Recently I've been musing about live and recorded sound and the increasingly blurred lines between them. What got me thinking about it first was a revisit to the Beatles compact disc Live at the BBC, which is a collection of unreleased tracks recorded for various British radio programs between 1962 and 1965.

One thing that struck me was the recording quality. Back then, the Beeb had a reputation for technical superiority; much of the research into speakers and other audio equipment that had been done up to that time was the result of BBC efforts, and their engineering department was considered second to none. But some of the tracks included in this collection are embarrassingly badly recorded, with lots of noise, wow and flutter, bad mike placement, and so forth. Mysterious, because the equipment most broadcasters used then was capable of much better -- and, indeed, the well-recorded tracks included are a testament to that.

But once you get past the recording quality, what stands out are the performances themselves, which are mostly terrific. On my first introduction to the set, almost a decade ago, I was amazed at how close the re-recordings of certain songs resembled the versions on the early Beatles LPs. By and large, those cuts that exist in both forms are well nigh identical.

But actually, it shouldn't have surprised me. The boys were a bar band after all, and they would have performed any song in their repertoire hundreds of times. Plop them in front of a microphone, and they could perform those numbers in one take, probably. That's why, as the liner notes point out, on one occasion they recorded 16 tracks in a single day.

The same was true with the commercially released records. They sang the songs in the studio as they had been doing them for years in the bars (and as they would sing them for the BBC). The purpose of both sets of recordings was to preserve the sound you would hear if you attended a live performance (minus the screams, of course).

Now, many performers hone their music in the studio, and then try to duplicate it in concert. I once attended part of a recording session in which the lead singer spent something like half an hour working on a few seconds of a recording. He'd sing a phrase, listen to it, maybe re-do it, maybe have the producer clip out a bit of sound, and on and on. Every moment of the final recording presumably had this microscopic care lavished on it. That became the definitive "performance," not something that had evolved over many performances in front of people.

It may be no coincidence that the Beatles stopped doing their BBC recordings about the same time they started releasing mostly new songs, crafted in the studio. And they stopped touring shortly afterwards, presumably because much of what they did in the studio couldn't be duplicated on stage.

And yet, people still take me and other audio writers to task for suggesting that the ultimate reference may be something other than live sound.

In any event, "live sound" is a loaded phrase.
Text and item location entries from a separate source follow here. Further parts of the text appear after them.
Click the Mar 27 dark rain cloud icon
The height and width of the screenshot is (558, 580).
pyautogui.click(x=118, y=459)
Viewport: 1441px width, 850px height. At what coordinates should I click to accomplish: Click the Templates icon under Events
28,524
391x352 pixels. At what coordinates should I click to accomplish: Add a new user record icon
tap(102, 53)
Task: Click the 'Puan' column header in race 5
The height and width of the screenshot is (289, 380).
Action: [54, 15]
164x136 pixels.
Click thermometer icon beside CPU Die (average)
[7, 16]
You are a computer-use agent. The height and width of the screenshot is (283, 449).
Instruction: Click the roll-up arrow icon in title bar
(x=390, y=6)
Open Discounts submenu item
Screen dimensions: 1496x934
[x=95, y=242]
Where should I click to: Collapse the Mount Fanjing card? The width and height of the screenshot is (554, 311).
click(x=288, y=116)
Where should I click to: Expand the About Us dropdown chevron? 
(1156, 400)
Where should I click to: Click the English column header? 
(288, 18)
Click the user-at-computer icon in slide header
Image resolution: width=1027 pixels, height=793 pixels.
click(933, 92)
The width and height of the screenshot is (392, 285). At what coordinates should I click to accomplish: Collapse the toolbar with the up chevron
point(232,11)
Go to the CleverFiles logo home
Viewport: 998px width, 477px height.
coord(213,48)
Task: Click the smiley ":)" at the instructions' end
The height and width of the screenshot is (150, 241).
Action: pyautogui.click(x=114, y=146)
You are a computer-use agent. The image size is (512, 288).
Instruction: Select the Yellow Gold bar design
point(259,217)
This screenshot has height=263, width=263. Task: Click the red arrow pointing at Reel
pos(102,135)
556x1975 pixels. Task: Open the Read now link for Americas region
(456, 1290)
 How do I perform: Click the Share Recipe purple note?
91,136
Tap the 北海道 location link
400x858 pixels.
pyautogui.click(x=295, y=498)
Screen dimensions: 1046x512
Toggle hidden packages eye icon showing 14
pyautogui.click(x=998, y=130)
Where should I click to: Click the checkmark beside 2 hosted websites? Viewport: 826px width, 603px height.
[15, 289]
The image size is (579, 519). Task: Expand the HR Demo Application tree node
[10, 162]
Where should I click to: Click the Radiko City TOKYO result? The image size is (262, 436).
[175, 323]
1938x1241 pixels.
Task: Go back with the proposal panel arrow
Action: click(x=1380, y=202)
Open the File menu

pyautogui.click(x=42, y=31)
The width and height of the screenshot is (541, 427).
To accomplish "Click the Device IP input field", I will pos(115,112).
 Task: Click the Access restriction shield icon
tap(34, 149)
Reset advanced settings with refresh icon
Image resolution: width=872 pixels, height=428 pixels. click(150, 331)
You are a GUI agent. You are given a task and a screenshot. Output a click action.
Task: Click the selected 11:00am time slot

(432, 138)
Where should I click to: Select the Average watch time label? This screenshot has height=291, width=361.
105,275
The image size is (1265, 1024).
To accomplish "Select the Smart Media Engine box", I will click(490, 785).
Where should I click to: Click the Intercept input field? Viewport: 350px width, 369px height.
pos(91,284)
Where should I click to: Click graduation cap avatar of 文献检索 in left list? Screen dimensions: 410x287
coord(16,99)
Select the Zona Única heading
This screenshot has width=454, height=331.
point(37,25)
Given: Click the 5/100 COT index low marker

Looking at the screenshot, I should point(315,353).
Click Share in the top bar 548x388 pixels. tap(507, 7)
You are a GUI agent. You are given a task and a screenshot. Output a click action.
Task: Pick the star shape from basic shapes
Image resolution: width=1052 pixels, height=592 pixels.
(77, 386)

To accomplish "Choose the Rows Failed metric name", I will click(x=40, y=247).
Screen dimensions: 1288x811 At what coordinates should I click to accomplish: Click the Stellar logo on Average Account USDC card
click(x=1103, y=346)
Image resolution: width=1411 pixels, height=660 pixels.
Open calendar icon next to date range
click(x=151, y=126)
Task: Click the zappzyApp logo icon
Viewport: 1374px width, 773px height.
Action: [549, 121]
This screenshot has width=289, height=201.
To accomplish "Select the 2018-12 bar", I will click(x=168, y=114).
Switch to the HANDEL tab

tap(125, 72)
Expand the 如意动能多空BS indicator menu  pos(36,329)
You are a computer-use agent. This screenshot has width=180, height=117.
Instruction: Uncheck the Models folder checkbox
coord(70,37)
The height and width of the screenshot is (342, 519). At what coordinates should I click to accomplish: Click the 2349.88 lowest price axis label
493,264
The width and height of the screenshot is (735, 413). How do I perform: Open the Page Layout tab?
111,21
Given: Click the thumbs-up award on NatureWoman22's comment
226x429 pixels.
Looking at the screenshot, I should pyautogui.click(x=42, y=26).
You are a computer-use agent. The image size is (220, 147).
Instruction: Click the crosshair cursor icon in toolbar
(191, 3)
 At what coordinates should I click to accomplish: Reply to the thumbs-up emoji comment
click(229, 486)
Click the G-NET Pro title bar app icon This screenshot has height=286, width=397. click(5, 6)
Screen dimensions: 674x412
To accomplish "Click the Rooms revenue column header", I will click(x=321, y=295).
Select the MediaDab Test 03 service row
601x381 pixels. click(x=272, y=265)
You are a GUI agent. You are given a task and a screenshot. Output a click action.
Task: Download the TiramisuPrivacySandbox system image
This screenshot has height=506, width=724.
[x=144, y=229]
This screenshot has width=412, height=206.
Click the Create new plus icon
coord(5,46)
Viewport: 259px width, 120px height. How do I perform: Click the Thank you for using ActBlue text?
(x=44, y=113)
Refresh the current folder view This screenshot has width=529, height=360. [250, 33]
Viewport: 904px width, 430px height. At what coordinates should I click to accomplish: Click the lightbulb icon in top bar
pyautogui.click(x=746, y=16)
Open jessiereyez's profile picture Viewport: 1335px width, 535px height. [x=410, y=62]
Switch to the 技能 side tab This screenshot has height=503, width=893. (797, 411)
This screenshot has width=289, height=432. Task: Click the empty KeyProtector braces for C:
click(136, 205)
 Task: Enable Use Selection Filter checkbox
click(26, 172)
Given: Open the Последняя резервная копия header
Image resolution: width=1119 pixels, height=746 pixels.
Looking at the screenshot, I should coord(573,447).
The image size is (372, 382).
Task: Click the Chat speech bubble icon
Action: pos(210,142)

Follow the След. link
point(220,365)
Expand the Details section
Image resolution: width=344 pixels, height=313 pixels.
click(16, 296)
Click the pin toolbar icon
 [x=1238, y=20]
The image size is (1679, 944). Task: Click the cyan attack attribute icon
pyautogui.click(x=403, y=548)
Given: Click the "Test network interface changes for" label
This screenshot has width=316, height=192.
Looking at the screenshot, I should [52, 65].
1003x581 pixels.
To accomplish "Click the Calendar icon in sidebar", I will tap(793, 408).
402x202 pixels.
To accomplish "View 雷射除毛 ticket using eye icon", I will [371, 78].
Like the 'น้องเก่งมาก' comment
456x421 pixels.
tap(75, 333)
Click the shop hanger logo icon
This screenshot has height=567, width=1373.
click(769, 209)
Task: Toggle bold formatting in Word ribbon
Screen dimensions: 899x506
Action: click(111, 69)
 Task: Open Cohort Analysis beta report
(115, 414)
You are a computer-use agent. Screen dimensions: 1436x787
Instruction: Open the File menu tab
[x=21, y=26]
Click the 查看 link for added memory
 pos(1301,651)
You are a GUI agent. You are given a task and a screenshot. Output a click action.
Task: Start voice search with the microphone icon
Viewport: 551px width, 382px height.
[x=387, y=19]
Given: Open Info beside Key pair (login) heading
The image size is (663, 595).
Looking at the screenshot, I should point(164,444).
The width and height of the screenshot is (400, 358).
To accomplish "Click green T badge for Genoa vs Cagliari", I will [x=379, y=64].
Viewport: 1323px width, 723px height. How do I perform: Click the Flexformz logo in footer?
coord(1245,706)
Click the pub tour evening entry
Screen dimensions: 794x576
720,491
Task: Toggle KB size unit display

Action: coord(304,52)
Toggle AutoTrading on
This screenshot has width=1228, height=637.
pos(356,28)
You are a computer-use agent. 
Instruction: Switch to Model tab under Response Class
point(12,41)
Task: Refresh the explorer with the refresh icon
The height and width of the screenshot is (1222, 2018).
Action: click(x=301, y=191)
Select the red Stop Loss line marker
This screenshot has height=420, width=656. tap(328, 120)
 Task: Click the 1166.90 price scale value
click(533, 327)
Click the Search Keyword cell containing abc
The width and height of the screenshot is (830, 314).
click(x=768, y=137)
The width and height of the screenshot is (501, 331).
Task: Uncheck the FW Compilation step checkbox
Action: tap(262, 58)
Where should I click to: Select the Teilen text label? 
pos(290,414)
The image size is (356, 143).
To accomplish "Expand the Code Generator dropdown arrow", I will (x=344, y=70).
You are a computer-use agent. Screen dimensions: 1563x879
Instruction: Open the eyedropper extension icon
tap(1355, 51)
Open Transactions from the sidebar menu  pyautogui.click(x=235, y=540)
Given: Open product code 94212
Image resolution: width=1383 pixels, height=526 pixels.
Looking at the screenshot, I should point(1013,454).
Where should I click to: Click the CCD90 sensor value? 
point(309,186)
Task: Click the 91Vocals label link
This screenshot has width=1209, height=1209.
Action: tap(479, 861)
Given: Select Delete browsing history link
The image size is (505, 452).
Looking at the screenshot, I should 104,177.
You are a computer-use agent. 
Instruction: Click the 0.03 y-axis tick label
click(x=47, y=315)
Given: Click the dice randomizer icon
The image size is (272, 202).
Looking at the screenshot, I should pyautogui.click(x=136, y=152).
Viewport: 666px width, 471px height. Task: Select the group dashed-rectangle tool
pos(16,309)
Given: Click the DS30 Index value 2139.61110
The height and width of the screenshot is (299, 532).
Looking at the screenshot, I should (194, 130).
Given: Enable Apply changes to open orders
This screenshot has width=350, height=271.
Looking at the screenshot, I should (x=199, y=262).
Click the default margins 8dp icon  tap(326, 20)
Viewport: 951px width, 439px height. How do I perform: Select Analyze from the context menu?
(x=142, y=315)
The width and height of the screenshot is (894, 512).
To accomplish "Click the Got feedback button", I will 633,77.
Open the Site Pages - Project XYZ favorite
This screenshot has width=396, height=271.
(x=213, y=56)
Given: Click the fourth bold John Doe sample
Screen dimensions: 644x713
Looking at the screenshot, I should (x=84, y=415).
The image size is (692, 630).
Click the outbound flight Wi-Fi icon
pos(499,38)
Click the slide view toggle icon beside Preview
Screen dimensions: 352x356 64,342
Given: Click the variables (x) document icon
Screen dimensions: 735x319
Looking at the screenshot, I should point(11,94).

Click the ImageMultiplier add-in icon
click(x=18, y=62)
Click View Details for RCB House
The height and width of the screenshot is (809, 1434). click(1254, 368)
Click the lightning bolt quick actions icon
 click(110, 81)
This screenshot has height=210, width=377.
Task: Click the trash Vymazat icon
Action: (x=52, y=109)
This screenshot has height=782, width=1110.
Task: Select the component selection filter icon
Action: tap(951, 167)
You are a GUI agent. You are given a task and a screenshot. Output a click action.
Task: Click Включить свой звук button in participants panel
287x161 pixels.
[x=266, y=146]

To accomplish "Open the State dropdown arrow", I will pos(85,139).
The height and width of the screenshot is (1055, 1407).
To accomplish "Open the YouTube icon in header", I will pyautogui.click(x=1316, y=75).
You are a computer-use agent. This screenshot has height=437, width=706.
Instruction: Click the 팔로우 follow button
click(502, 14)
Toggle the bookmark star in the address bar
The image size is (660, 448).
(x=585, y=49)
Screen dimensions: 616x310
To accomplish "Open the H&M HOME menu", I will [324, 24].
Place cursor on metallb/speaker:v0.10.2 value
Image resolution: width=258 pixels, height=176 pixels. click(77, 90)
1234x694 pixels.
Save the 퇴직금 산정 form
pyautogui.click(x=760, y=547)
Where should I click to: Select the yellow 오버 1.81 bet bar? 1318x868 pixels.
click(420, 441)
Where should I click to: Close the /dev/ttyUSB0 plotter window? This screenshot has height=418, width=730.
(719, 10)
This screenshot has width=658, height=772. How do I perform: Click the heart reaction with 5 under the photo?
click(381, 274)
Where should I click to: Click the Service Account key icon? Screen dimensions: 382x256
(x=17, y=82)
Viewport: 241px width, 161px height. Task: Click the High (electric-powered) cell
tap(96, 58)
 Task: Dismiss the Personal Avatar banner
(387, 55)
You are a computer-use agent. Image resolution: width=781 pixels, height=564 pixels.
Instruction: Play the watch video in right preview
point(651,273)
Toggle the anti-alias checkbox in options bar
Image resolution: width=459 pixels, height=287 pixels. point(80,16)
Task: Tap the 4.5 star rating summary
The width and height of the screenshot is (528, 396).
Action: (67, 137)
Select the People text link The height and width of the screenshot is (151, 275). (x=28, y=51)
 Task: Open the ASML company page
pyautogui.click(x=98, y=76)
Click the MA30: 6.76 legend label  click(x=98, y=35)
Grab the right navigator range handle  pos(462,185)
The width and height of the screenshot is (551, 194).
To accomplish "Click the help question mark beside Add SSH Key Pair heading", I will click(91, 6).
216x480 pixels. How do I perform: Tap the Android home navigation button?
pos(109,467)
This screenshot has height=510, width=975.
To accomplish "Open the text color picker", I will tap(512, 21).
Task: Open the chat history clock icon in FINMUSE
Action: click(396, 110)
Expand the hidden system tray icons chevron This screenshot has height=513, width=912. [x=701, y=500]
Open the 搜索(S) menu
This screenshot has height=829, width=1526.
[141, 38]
I may think I know what an acoustic guitar sounds like, but I am unlikely to know exactly what every guitar on every recording I own sounds like -- and they're all different. In addition, to have a proper "live" reference I would not only have to be aware of the precise characteristics of whatever hall or studio the instrument was recorded in, but I would also require a much better sound memory than most of us have. In reality, the best any listener can do is appreciate that a particular recording played on a particular system achieves a plausible sound.

With classical music you might have a reasonable idea of what sounds correct, but with other sorts of material there is usually no single reference at all. What with signal processing, multi-tracking, synthesizing, and the like, there is no acoustic original to compare a recording to. And though many live performances of popular music seek to duplicate the sound of the artists' records, they usually don't even come close -- if even a modest hi-fi system sounded as bad as most live performances, it would be totally unacceptable.

Nobody would argue with the idea that the aim of high-fidelity is realism, but that is a goal nobody has yet attained, although some designers have come very close. Audio products -- particularly speakers -- are all unrealistic to some extent, but in different ways. It would be ideal if we could indeed make comparisons with some "natural" standard, but since that doesn't really exist for most of us, our appreciation of what our audio systems are capable of must be referred partly to what other equipment can do, and partly to what sounds best to us.

Still, components that exhibit the fewest identifiable sonic idiosyncrasies are likely to come closest to what the artists may have intended when producing their recordings.